There is a practical side to this question. Jackson wrote pieces for women’s magazines for the money—she was the primary breadwinner for her family—and struggled with the marketing of her work, as when one of her essays about motherhood was included in a book with a silly cover. But I see no contradiction between the themes that dominated Jackson’s creative life. Motherhood is scary.
Specifically, American motherhood is scary. The three novels featured on the “Monstrosity of Motherhood” panel I saw yesterday cover topics such as childbirth, infertility, miscarriage, postpartum depression, sleep deprivation, breastfeeding, loss of identity, fear of school shootings, and more. How much harder is it to survive these problems in a capitalist system that devalues the work of caretaking and fails to support working families? In some ways, motherhood is even scarier in 2023. Listening to these authors discuss their work yesterday, it was impossible to forget that we were sitting in a tent outside the Texas Capitol, where lawmakers have systematically chipped away at the right to reproductive healthcare for years while also failing to address our state’s pitifully high rate of maternal mortality.
I have more to say about horror, Shirley Jackson, and motherhood, but as this post is already crazy long I will probably have to save them for a more formal essay. For now, consider the women in four Texas counties who cannot legally travel out of state to seek an abortion.
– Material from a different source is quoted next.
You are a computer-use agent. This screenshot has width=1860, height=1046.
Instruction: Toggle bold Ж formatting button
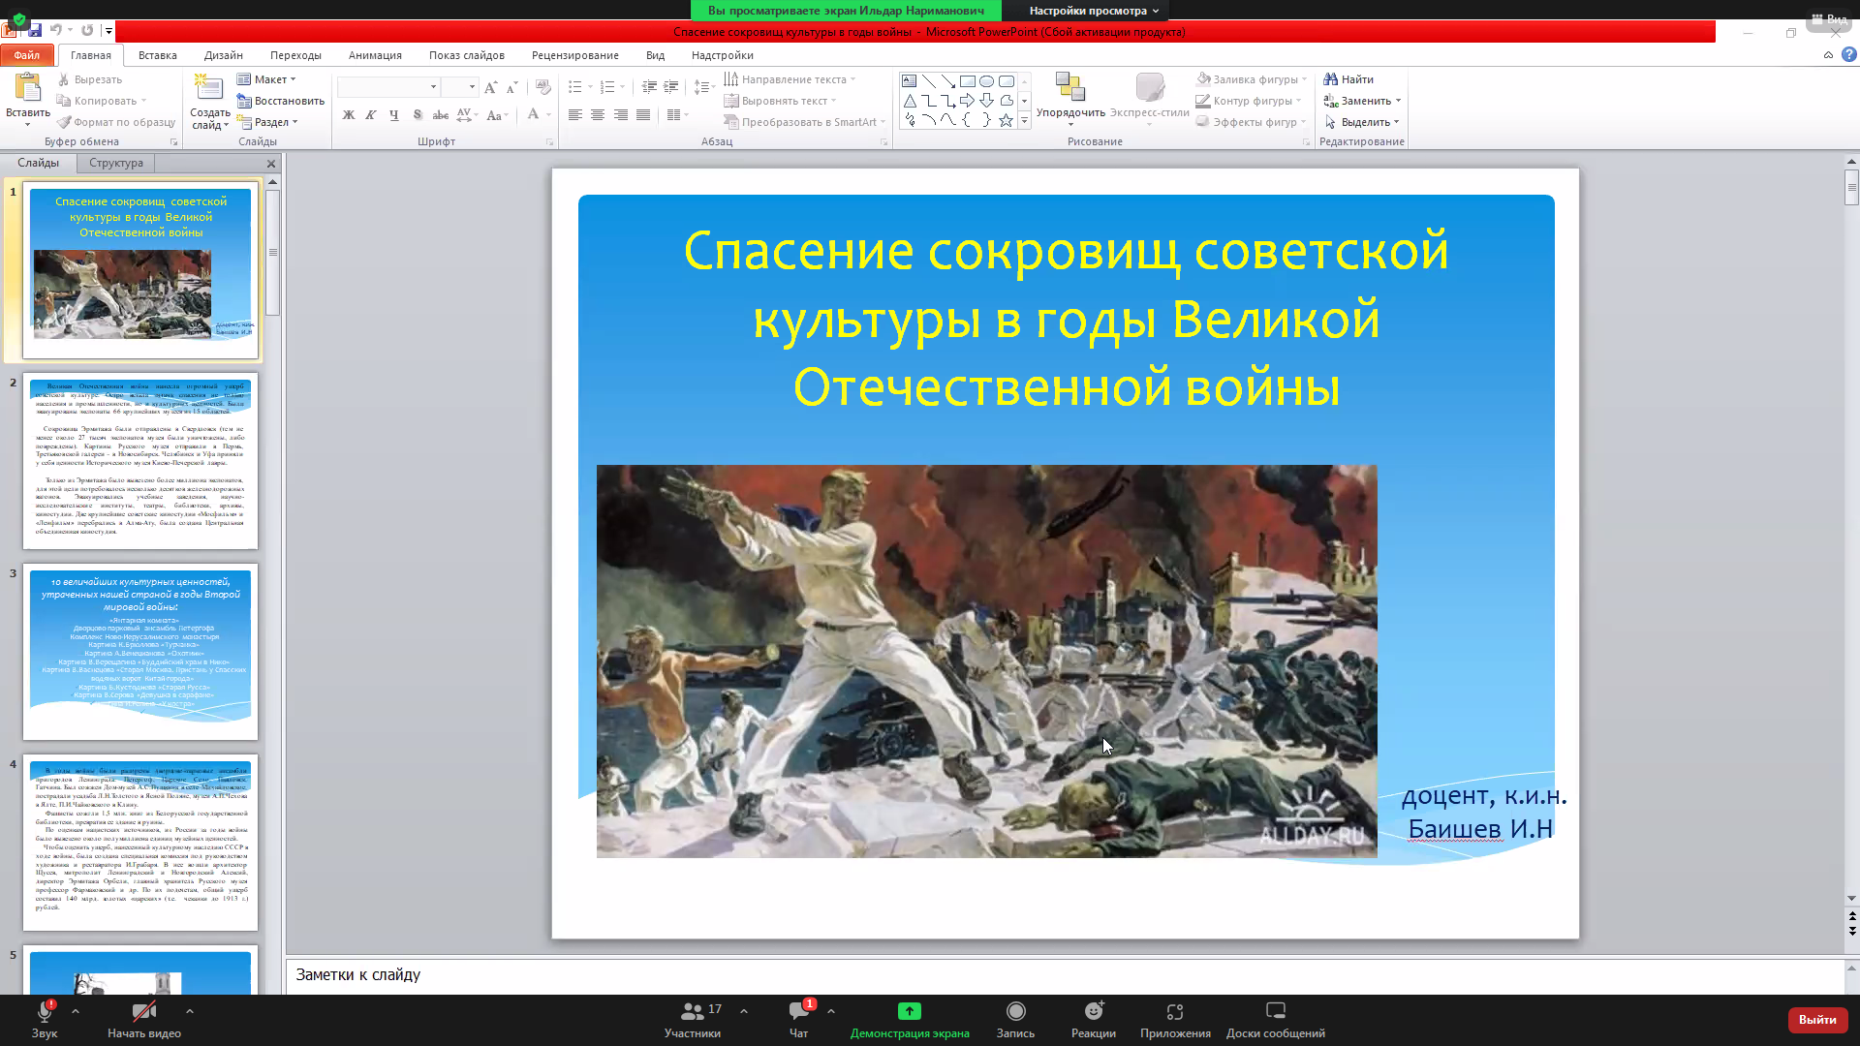pos(348,115)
That is truly horrific.
Other interesting things
I am intrigued by A Haunting on The Hill, an authorized sequel to The Haunting of Hill House by Elizabeth Hand, whose novel, Hokalua Road, I enjoyed earlier this year. Hand’s essay in The Guardian suggests that she would agree with my theory that Jackson’s fiction and nonfiction share the common theme of a woman at home, trying not to disintegrate. “Houses aren’t safe spaces in Shirley Jackson’s fiction.”
Check out Frankenstein’s monster’s reading list.
We know that Carmen Maria Machado is into Shirley Jackson because her Substack newsletter is called Cup of Stars. In this interview in The Atlantic, Machado explains why she loves the scene in The Haunting of Hill House where Eleanor sees a little girl who wants her cup of stars.
“Don’t do it, Eleanor told the little girl; insist on your cup of stars; once they have trapped you into being like everyone else you will never see your cup of stars again; don’t do it; and the little girl glanced at her, and smiled a little subtle, dimpling, wholly comprehending smile, and shook her head stubbornly at the glass.”
Bye for now!
S.
*Lest you think I have nothing nice to say about Republicans, let it be known that we have Laura Bush to thank for the Texas Book Festival! I am always reminding people that the former First Librarian is the reason readers and writers get to take over the Capitol for two days a year. Credit where credit is due.
**I found this Times Book Review headline vaguely snarky. Is it just me?
It will be a while, but I have an essay coming out in an anthology on the lure of psychosis during my intro to postpartum sleep deprivation. Early motherhood--in modern day life--is indeed horror.